Analysis: I guess $\omega$ denotes the event of constant, consecutive heads (as opposed to tails).
$$ S_n(\omega) = X_1(\text{HH}\ldots) + X_2(\text{HH}\ldots) + \ldots + X_n(\text{HH}\ldots) $$
The probability of a single heads result is $\frac12$. The probability of $k$ heads results is $\frac1{2^k}$. $S_n(\omega)$ should therefore be $n \cdot \frac1{2^k}$. This is different from his claim $S_n(\omega) = 1$.
If we assume $S_n(\omega) = 1$, I think the limes is also wrong.
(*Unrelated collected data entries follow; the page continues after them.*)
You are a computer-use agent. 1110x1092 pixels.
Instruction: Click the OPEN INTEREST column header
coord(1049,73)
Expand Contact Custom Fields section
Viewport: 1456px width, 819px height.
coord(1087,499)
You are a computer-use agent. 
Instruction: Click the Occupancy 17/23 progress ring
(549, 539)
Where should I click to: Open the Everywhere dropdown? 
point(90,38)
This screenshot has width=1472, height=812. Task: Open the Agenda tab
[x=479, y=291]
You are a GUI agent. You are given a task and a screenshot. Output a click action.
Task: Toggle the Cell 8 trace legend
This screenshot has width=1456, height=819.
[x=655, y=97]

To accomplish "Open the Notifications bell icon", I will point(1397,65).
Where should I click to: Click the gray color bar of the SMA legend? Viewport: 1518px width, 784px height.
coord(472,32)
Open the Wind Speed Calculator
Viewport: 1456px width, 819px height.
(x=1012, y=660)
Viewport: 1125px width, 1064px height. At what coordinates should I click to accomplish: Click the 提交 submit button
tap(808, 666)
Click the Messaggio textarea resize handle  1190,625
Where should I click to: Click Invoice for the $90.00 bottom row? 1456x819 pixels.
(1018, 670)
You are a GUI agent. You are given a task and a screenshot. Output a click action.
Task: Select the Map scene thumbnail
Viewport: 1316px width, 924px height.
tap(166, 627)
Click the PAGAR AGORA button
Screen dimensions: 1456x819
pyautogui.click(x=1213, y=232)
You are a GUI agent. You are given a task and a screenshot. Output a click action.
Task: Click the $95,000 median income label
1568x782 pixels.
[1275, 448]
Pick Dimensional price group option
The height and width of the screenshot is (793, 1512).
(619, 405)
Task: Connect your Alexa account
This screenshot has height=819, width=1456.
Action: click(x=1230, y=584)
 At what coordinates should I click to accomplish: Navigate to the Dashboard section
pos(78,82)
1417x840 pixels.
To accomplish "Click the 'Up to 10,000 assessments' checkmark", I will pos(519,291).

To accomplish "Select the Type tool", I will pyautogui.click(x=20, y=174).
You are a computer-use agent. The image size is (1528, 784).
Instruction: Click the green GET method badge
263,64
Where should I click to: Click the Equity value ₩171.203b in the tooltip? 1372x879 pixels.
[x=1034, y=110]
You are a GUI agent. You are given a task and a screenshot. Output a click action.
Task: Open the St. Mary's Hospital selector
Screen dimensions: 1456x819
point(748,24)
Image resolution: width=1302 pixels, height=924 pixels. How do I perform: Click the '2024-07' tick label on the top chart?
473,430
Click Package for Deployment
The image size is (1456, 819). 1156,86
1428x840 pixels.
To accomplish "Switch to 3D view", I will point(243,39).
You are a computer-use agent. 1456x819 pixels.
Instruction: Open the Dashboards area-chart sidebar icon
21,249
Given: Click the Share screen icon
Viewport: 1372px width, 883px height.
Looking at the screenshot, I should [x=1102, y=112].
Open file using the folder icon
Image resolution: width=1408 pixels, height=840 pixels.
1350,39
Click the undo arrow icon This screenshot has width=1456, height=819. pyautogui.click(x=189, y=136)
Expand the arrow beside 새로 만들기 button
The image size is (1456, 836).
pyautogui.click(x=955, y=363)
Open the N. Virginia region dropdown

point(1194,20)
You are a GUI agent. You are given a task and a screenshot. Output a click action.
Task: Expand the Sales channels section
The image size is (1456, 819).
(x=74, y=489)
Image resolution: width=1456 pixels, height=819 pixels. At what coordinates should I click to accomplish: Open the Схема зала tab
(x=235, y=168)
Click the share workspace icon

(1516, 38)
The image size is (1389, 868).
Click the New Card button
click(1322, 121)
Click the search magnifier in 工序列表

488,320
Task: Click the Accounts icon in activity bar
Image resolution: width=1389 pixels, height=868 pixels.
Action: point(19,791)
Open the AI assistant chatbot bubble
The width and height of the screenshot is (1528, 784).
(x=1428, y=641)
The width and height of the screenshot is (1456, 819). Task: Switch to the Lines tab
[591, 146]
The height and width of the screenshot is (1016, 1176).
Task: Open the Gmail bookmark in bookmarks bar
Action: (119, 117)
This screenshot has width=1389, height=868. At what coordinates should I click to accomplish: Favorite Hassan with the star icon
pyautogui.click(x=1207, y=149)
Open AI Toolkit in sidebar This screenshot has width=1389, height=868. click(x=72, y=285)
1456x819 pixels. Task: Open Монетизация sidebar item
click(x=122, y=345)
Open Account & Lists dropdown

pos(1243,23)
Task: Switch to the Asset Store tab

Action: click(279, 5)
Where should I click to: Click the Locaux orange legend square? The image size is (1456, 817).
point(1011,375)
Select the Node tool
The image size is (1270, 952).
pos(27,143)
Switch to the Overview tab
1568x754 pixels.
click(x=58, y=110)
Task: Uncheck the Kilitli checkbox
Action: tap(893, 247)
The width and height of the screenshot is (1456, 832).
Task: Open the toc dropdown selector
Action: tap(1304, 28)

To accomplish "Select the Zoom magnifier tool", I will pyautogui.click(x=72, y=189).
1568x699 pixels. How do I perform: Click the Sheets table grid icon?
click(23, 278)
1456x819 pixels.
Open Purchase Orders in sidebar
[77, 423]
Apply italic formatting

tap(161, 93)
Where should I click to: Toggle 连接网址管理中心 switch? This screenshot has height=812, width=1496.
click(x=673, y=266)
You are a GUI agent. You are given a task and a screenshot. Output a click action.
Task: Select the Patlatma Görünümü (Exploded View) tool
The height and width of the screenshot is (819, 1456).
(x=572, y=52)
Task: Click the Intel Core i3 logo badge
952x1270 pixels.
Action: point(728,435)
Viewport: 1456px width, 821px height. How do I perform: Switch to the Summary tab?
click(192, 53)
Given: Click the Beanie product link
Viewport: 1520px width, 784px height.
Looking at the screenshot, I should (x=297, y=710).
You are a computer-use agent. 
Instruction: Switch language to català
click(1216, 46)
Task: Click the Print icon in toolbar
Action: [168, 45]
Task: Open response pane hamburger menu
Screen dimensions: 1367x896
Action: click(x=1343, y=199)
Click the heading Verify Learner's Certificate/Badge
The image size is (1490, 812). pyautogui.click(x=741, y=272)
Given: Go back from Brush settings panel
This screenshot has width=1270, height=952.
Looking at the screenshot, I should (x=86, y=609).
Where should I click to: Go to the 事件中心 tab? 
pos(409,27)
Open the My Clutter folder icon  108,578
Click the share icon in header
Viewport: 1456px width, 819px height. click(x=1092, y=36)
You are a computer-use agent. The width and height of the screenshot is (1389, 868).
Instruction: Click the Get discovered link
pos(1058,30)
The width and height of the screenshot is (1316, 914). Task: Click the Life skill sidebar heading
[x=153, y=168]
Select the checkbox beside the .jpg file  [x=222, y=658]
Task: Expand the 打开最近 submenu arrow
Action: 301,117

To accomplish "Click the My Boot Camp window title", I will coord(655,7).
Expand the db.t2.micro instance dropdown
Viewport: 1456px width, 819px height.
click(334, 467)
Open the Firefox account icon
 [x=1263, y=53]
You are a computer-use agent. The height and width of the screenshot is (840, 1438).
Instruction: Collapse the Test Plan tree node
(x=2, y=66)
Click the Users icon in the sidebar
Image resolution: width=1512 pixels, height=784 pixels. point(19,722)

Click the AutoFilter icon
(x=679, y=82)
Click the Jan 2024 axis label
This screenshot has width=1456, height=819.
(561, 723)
$$ \lim_{n \to \infty} \frac{S_n(\omega)}{n} = \lim_{n\to\infty} \frac{1}{n} = 0 \neq 1 $$
But my claim $S_n(\omega) = n \cdot \frac{1}{2^k}$, is not correct either:
$$ \lim_{n \to \infty} \frac{S_n(\omega)}{n} = \lim_{n\to\infty} \frac{n \cdot \frac{1}{2^k}}{n} = \frac{1}{2^k} \neq 1 $$
If we assume $k = n$, we get $S_n(\omega) = 0$ as well. $k$ must be $0$ to hold true, which would be pointless. So where am I wrong here?